- **Testo citato**:

------------------------------

Siria, Eritrea, Afghanistan, Sudan …Da dove fuggono i migranti e richiedenti asilo

In queste ultime settimane la questione dei profughi, giunti a migliaia in Europa attraverso le rotte balcaniche, ha riscaldato gli animi e i cuori della politica e ha esasperato quanti vedono nella migrazione un’invasione da parte degli stranieri. Negli ultimi due anni la questione è stata sottovalutata e lasciata sulle spalle dei paesi con le frontiere verso sud: sono state 280.000 le persone illegalmente entrate nell'Unione europea nel 2014, ed oltre 365.000 sono quelle che hanno fatto lo stesso percorso nei primi otto mesi di questo 2015. L’aumento esponenziale della cifra è dovuto principalmente alla guerra in corso in Siria.

Nel 2014 i siriani rappresentavano infatti il 27,9% delle persone in entrata (79.000), seguiti da eritrei (34.500 persone ossia il 12,2%), afghani e kosovari (22.000 a testa, 7,8%). L'anno scorso quasi la metà dei migranti proveniva da tre paesi: Siria, Eritrea ed Afghanistan, tutti e tre in guerra o sotto feroce dittatura. Nel 2015, a fine agosto, i siriani sono il 30,9% degli arrivi "illegali" (87.500), seguiti di nuovo da afghani (39.000 persone, 13,8%), kosovari ed eritrei (24.000 per ciascuna nazionalità pari all’8,5%).

Ma perché fuggono queste persone ? Per comprendere meglio le ragioni di queste persone che chiedono protezione e asilo, rivediamo la situazione nei principali paesi di origine.

------------------------------

- **Istruzione data 1**:
Rispondi a queste domande sul testo dedicato ai migranti:
(a) Quante persone sono entrate illegalmente nell'Unione europea nel 2014?
(b) Che percentuale degli arrivi "illegali" rappresentano i siriani nel 2015, a fine agosto?
(c) Quanti eritrei sono entrati nel 2014, e con quale percentuale?

Dati di puntamento su pagine e schermate:
------------------------------

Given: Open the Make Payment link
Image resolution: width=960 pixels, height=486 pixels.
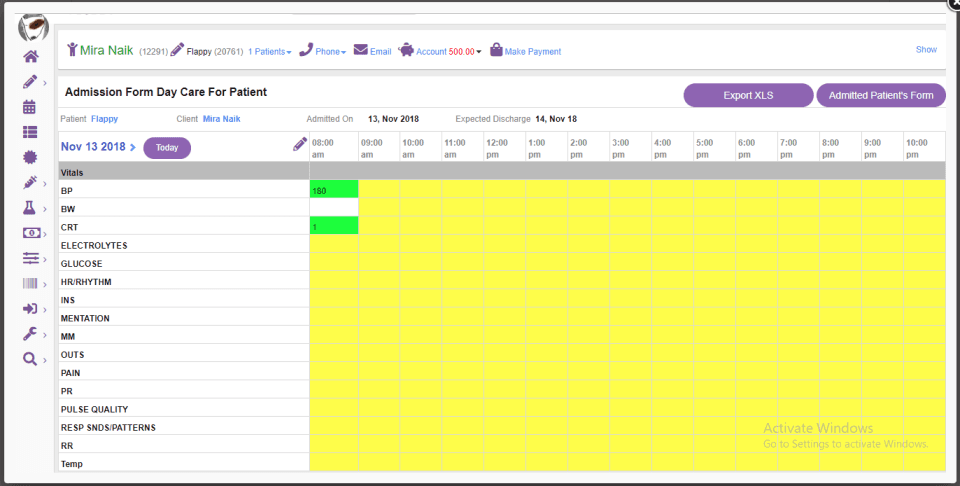Looking at the screenshot, I should (x=525, y=51).
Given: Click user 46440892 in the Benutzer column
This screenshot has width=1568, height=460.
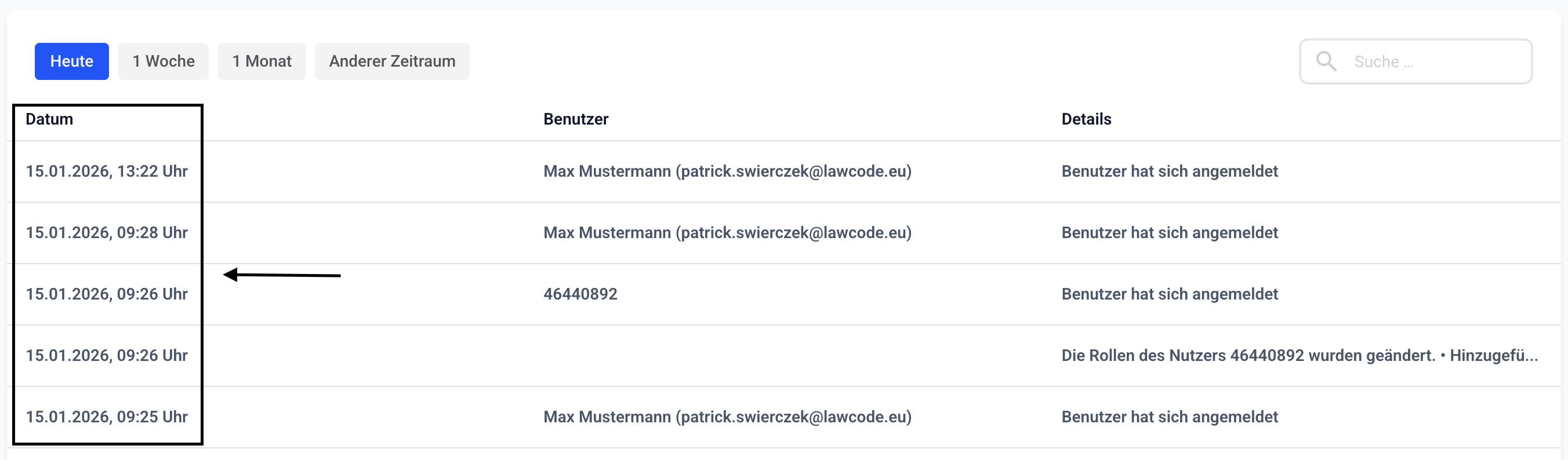Looking at the screenshot, I should point(580,294).
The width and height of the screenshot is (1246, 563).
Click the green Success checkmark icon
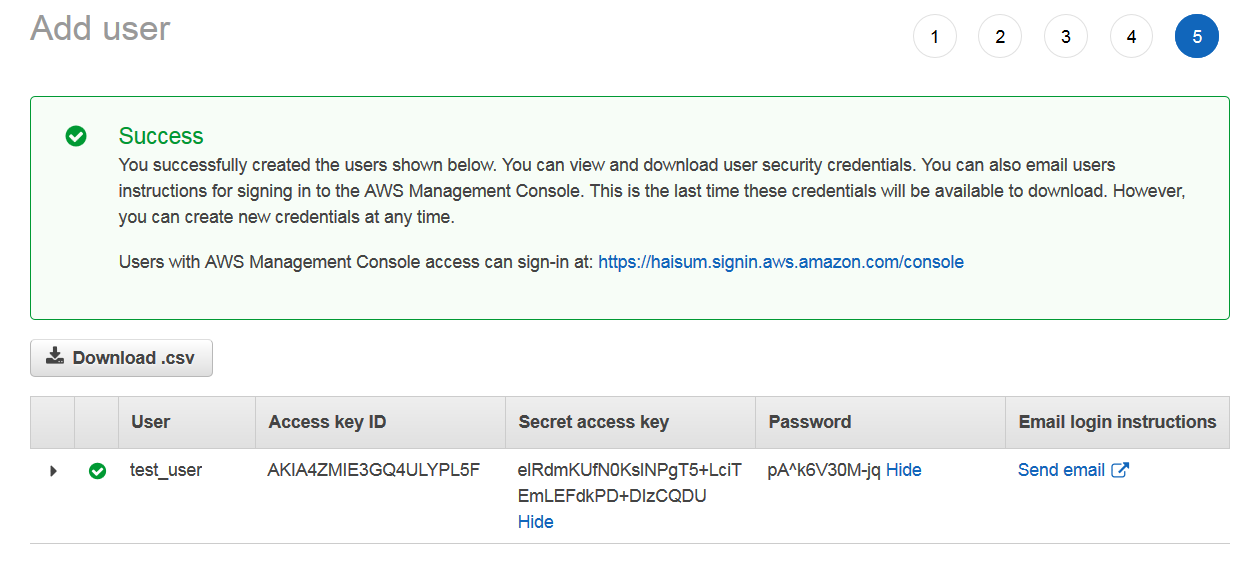point(76,136)
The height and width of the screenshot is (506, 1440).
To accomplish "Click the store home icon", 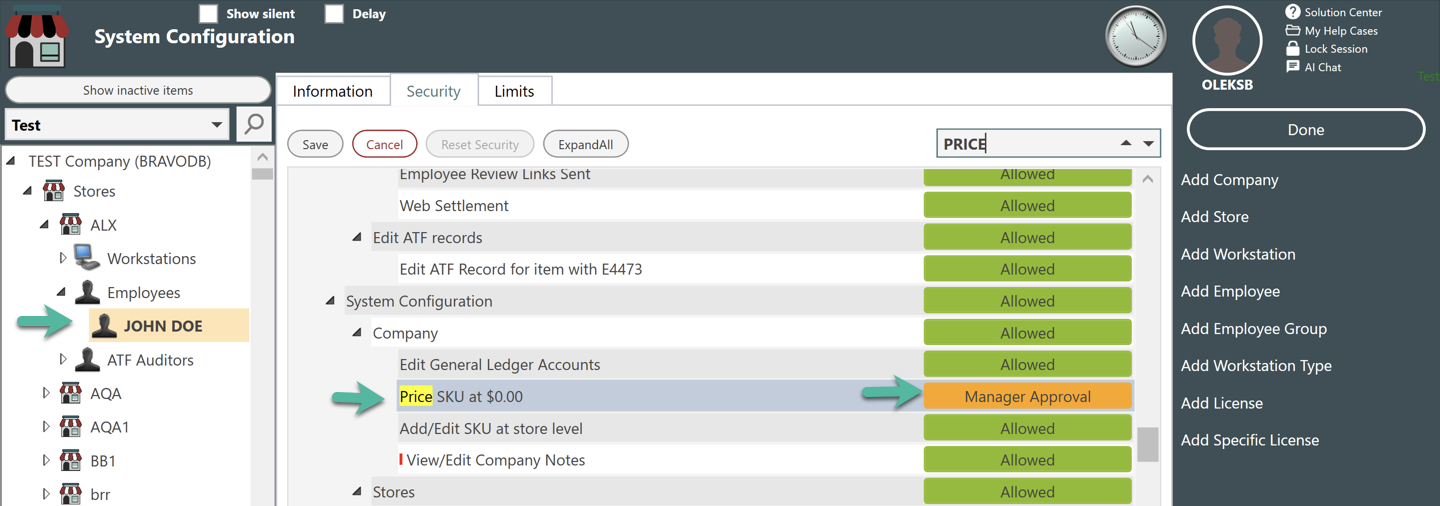I will [x=38, y=36].
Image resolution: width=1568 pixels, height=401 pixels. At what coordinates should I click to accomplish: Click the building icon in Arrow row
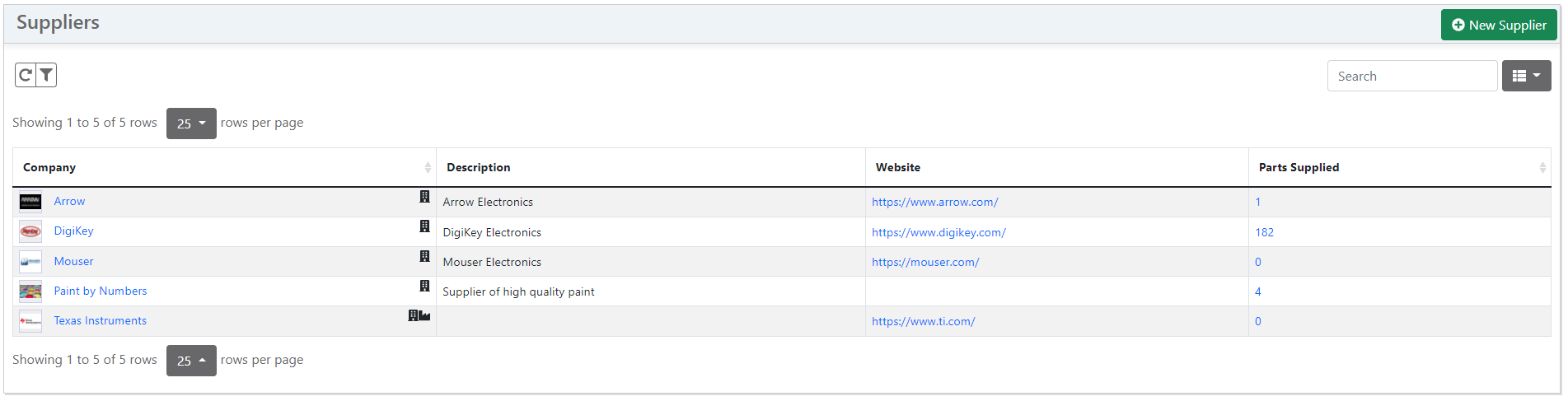[x=424, y=197]
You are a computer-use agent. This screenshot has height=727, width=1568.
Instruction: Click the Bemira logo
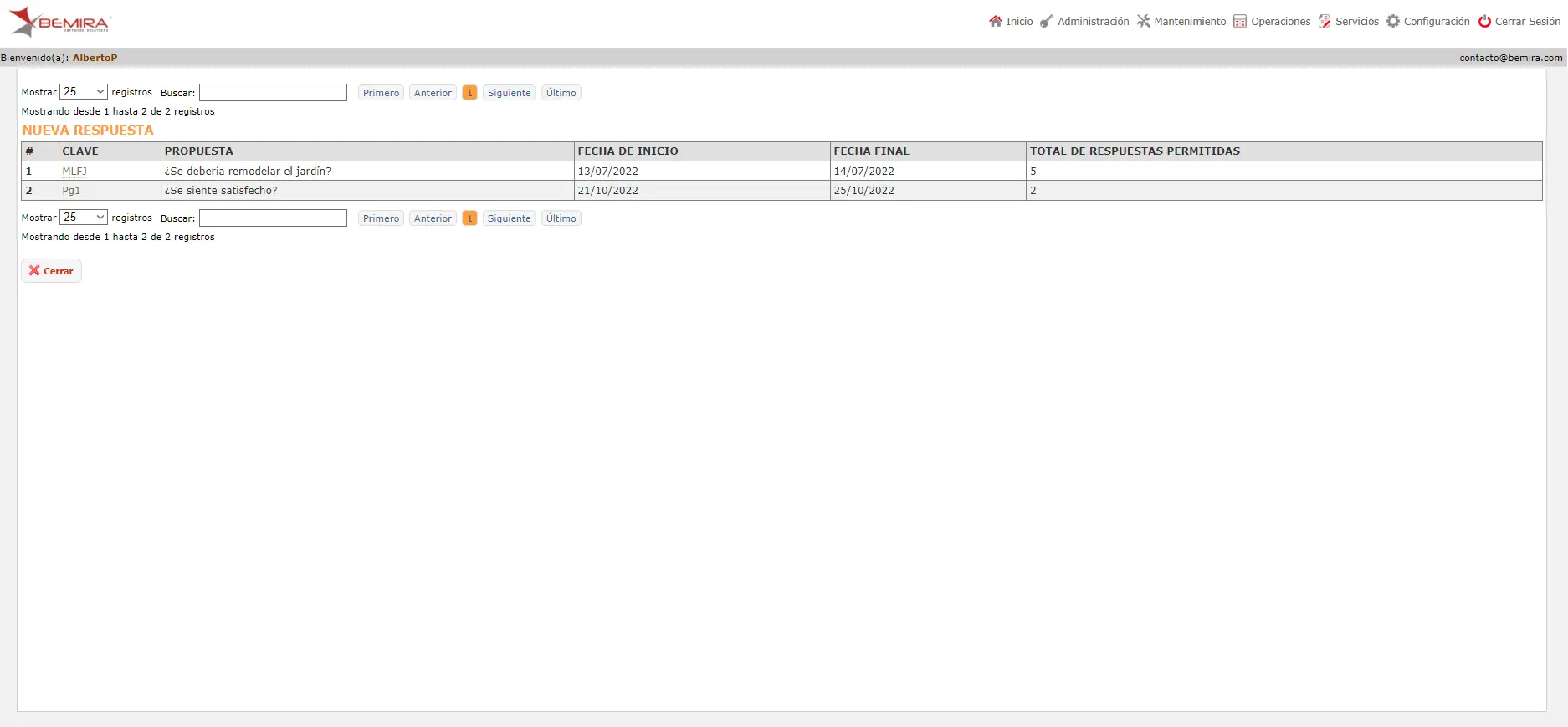[x=60, y=23]
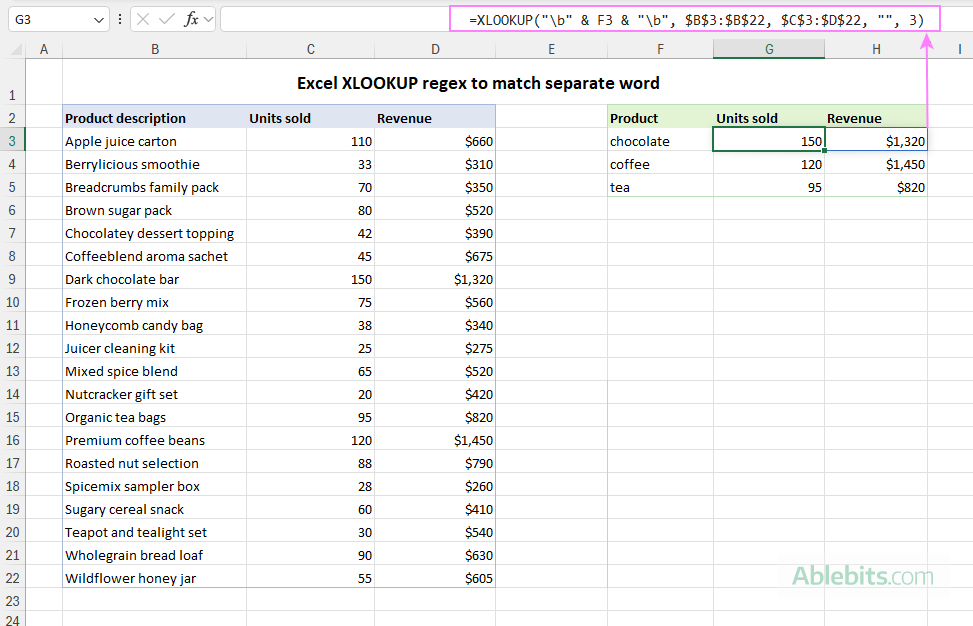
Task: Click the chevron next to the fx icon
Action: [x=208, y=19]
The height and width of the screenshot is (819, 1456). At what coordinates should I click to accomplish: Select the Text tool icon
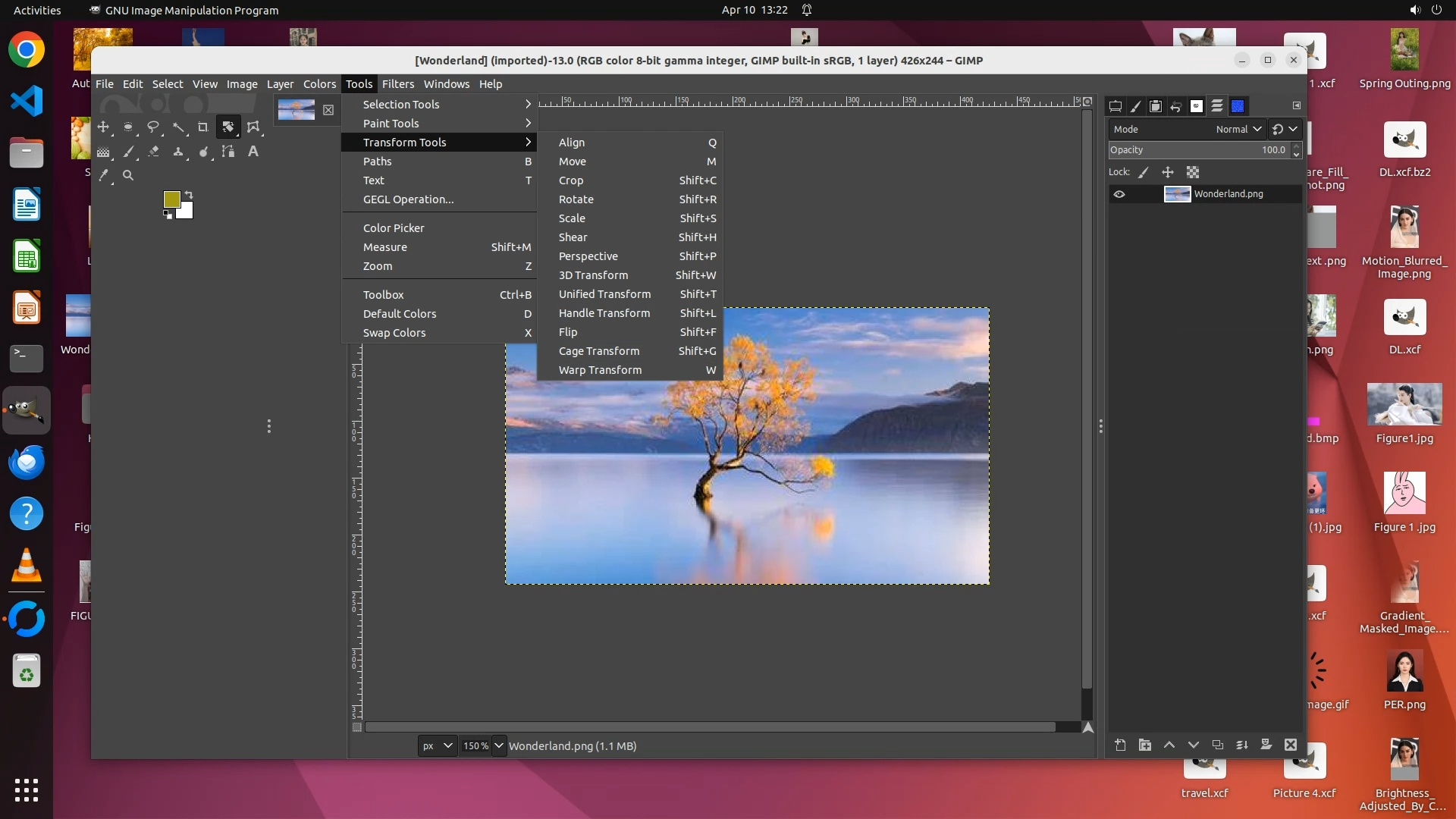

------------------------------

- **Istruzione data 2**: Riproduci fedelmente le righe dell'elenco a partire da quella che contiene "Given: Click user" fino a quella che contiene "point(76,136)", entrambe comprese. Nella risposta ometti le immagini.

- **Risposta corretta 1**:
(a) 280.000 persone.
(b) Il 30,9%, cioè 87.500 persone.
(c) 34.500 persone, pari al 12,2%.

- **Risposta corretta 2**:
Given: Click user 46440892 in the Benutzer column
This screenshot has width=1568, height=460.
Looking at the screenshot, I should point(580,294).
The width and height of the screenshot is (1246, 563).
Click the green Success checkmark icon
point(76,136)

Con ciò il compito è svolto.